Having read nine books in January, a month which included some of the Christmas holidays, and seven in February, a shorter month, I wasn’t quite sure how many I’d get through in March. The Easter holidays, which began on March 27th for me, allowed me to make it to eight books this month, and I’d expect to get through at least as many in April – I think I’ll need to review my target of 60 for the year at that stage! This month’s list included a mixture of new releases, golden oldies and a couple of audio titles.
First up, and a contender for my favourite book of the year, was Samantha Power’s memoir, The Education of an Idealist. I had a peripheral awareness of Irish-born, US-raised Power, largely from my reading of Barack Obama’s A Promised Land over Christmas – Power served in a number of roles during the Obama administration, latterly US Ambassador to the UN – and Joe Biden’s nomination of her to head up USAID brought her to my attention again in January. Her memoir was first published in 2019, and it is absolutely fascinating. Raw and honest, her candid appraisal of her own behaviour and that of others is refreshing and inspiring, as are her courage, passion and integrity. I couldn’t recommend this highly enough.

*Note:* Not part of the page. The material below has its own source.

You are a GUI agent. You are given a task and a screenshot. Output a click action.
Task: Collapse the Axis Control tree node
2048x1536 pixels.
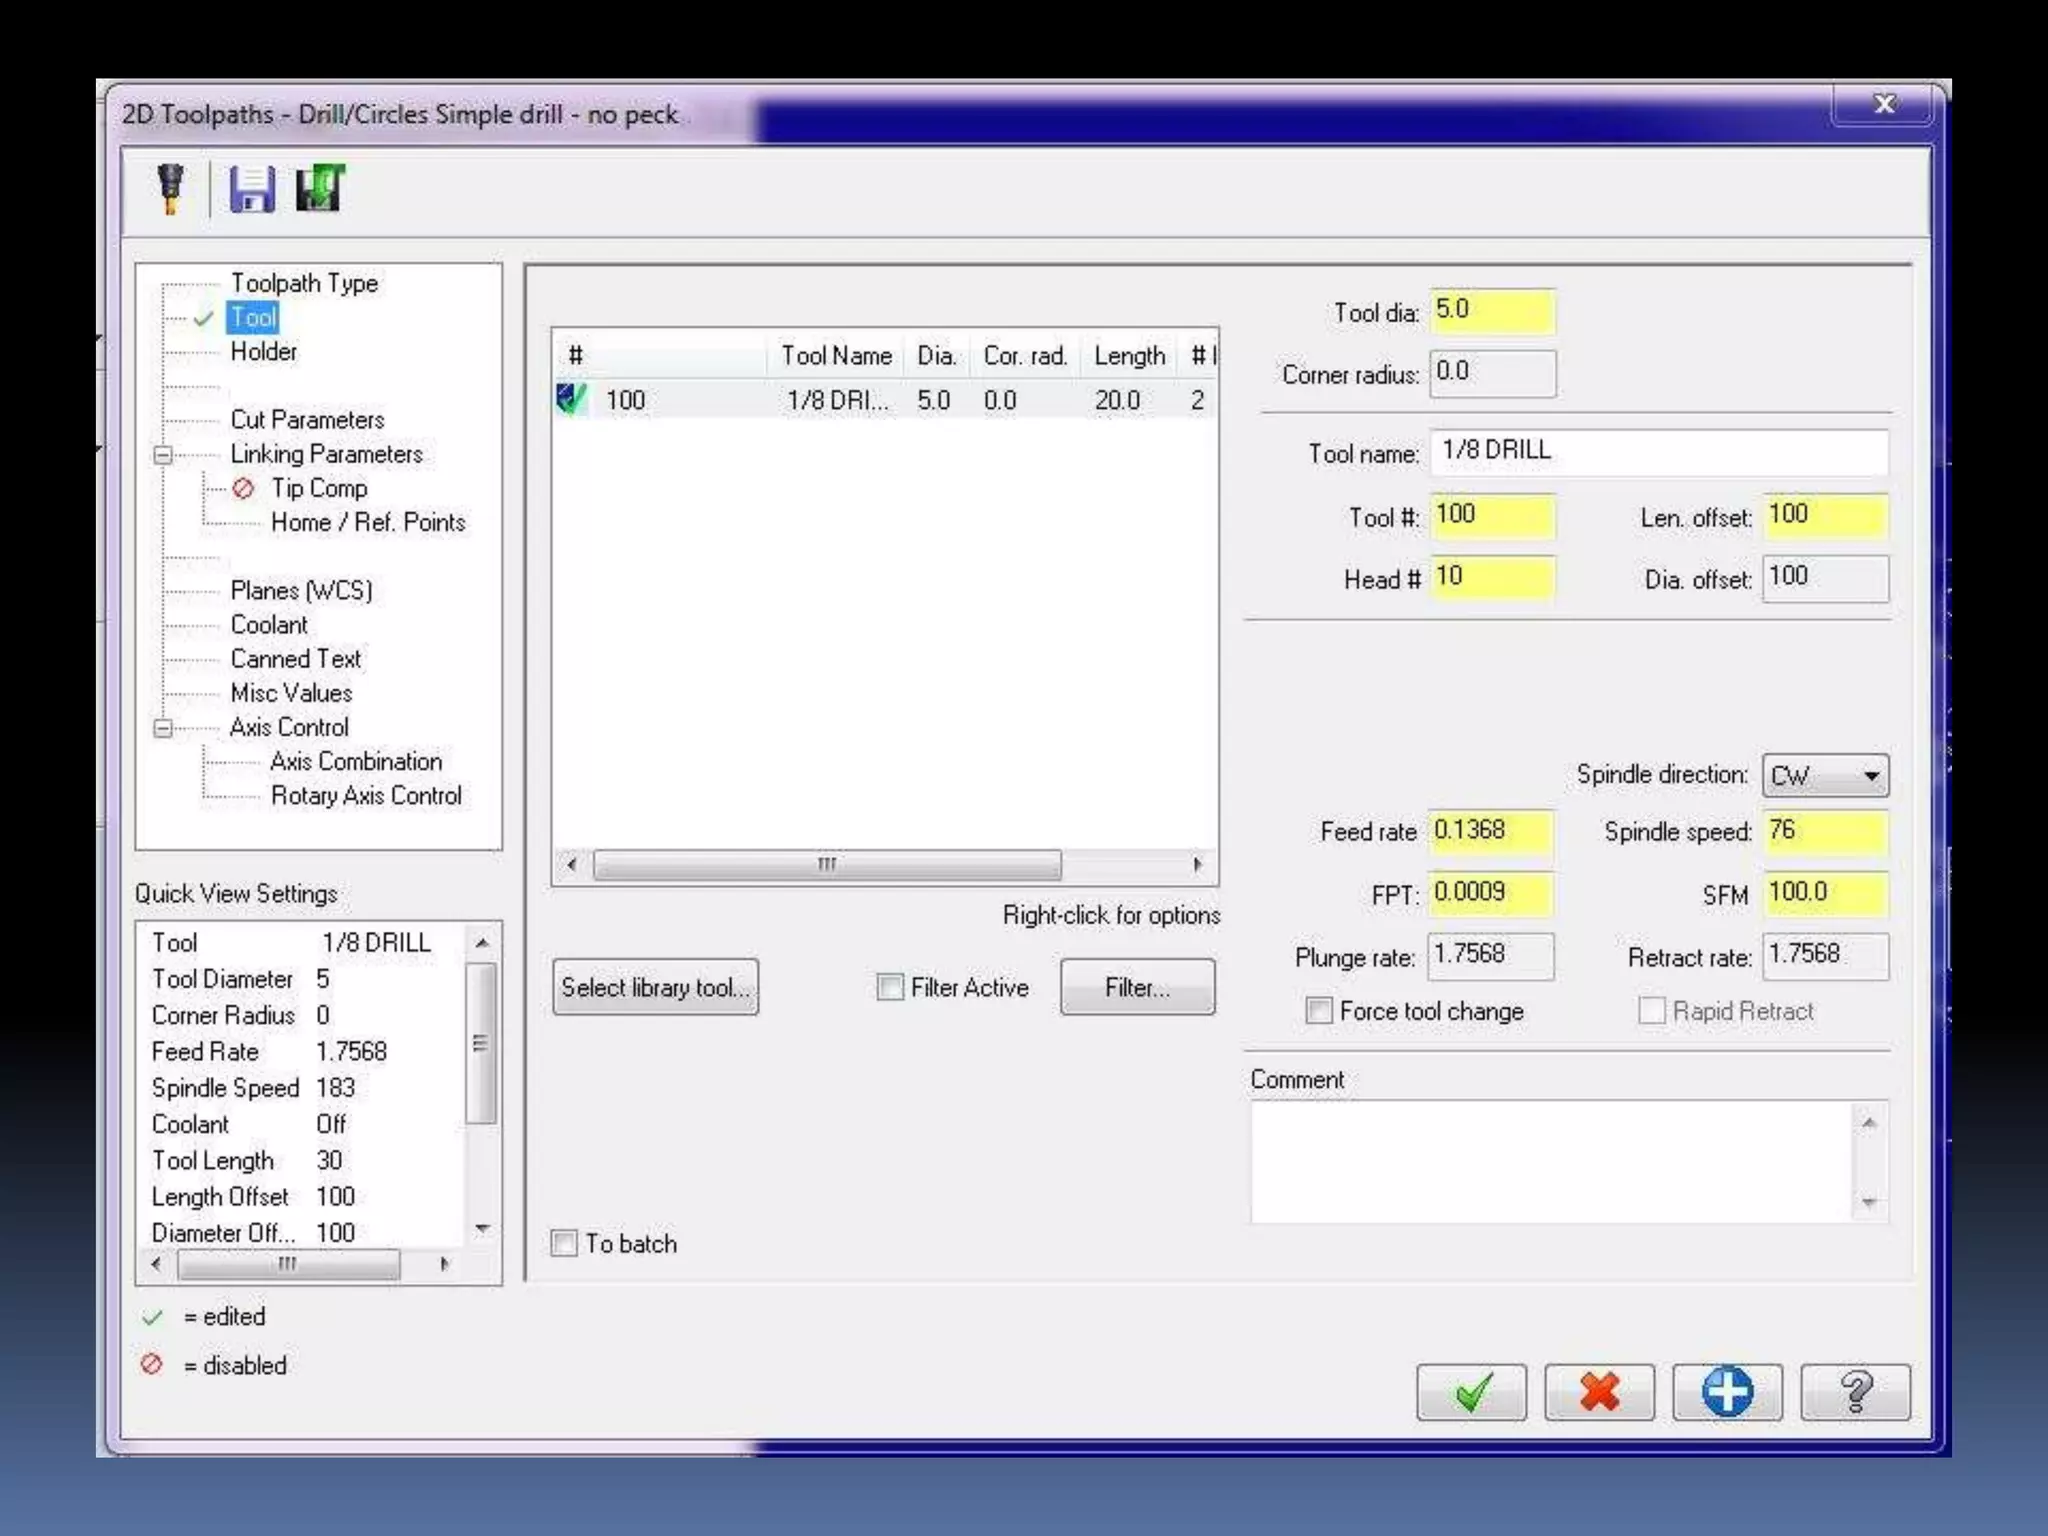click(x=163, y=728)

Then it was on to The Survivors, the latest mystery novel by Australian author Jane Harper, whose work I really enjoy. While none of her other work quite lives up to the haunting tension of her first novel, The Dry (order it now if you haven’t read it yet!), I enjoyed this one, despite a slightly anti-climactic dénouement. I won’t give away any more!
The Most Fun We Ever Had by Claire Lombardo, published in 2019, was recommended to me by several fellow readers, and it certainly was an epic read, telling the story of several generations of a Chicago family and how appearances so often hide a very different reality. I found it slow going at times, and struggled to engage fully with any of the characters. It wasn’t a bad read but just wasn’t really to my taste.
Avni Doshi’s Burnt Sugar, a début novel shortlisted for the 2020 Booker Prize, won’t be to everyone’s taste either, but I really enjoyed it. Set in India, it tells the story of a toxic mother-daughter relationship, and as you might guess, is not a fun read. I enjoy a little darkness in my fiction, however, and the impact of the mother’s descent into dementia is portrayed in a beautiful, devastating manner that will remain with you long after you close the book.
I can’t believe I only encountered Eat Sweat Play: How Sport Can Change Our Lives by Anna Kessel very recently when I saw it mentioned on Twitter, as it is right up my street and I’d love to have read it when it first came out in 2016 – it would have been very useful for a number of speeches I’ve given on women in sport! Over the past few years, I’ve become very interested in the many ways in which sport can benefit people off the field, so to speak, and how women have historically lost out (and still lose out, sadly, to a large extent) by not being encouraged or expected to participate in sport from early childhood as men generally are. Anna Kessel examines this theme, and the many taboos such as menstruation, pregnancy and childbirth, that still exist in women’s sport, and the book is at once inspirational and infuriating – I had a similar response to Caroline Criado Perez’s Invisible Women. More people, men and women, need to read these books and understand how women are routinely discriminated against in all aspects of society.
My final physical book of the month was In the Woods by Tana French, the first of the Dublin Murder Squad titles and published way back in 2008. I only started reading French’s work relatively recently and I’ve loved some of the novels and struggled with others, but when I saw this one for just €3.99 in a local newsagent’s, I couldn’t leave it behind! It was a real page-turner, and I flew through it, spurred on by French’s characteristic foreshadowing, which often warns against a happy ending. I’ll definitely be picking up more of the novels in the series.
This month I also listened to Adam Grant’s Think Again, about decision-making, which I really enjoyed. If you’ve read and liked anything like The Undoing Project (highly recommended), or if you are fascinated by the factors which influence our decisions, as I am, this is a good book to read, and not too long.
My second audio book this month was the Audible original Winter Dawn by Alex Callister, the third in this crime thriller series. I generally restrict audio books to non-fiction, but I enjoyed the two previous titles and particularly the hard-hitting female protagonist, Winter, but this one left a bit to be desired. It was fast-moving however, and helped to pass away some of the interminable daily walks of lockdown!
I’m currently trying to choose my next read – I have a few thrillers stacked up and I’m also tempted by the 2020 Booker winner, Shuggie Bain. Other books I look forward to reading this month are Klara and the Sun by Kazuo Ishiguro, What White People Can do Next by Emma Dabiri (if you haven’t read Don’t Touch my Hair, you need to), Corpsing by Sophie White and Megan Nolan’s Acts of Desperation. I’ll fill you in next month!
I try to support independent bookshops where possible, especially in the current climate. My local, Midleton Books, is now selling online (if they don’t have what you want, they’ll order it), and I also buy from O’Mahony’s Books and Vibes and Scribes. Not as small or independent as these, but still Irish, Dubray Books also offer an excellent service. Readers from outside Ireland will have their own favourites, no doubt!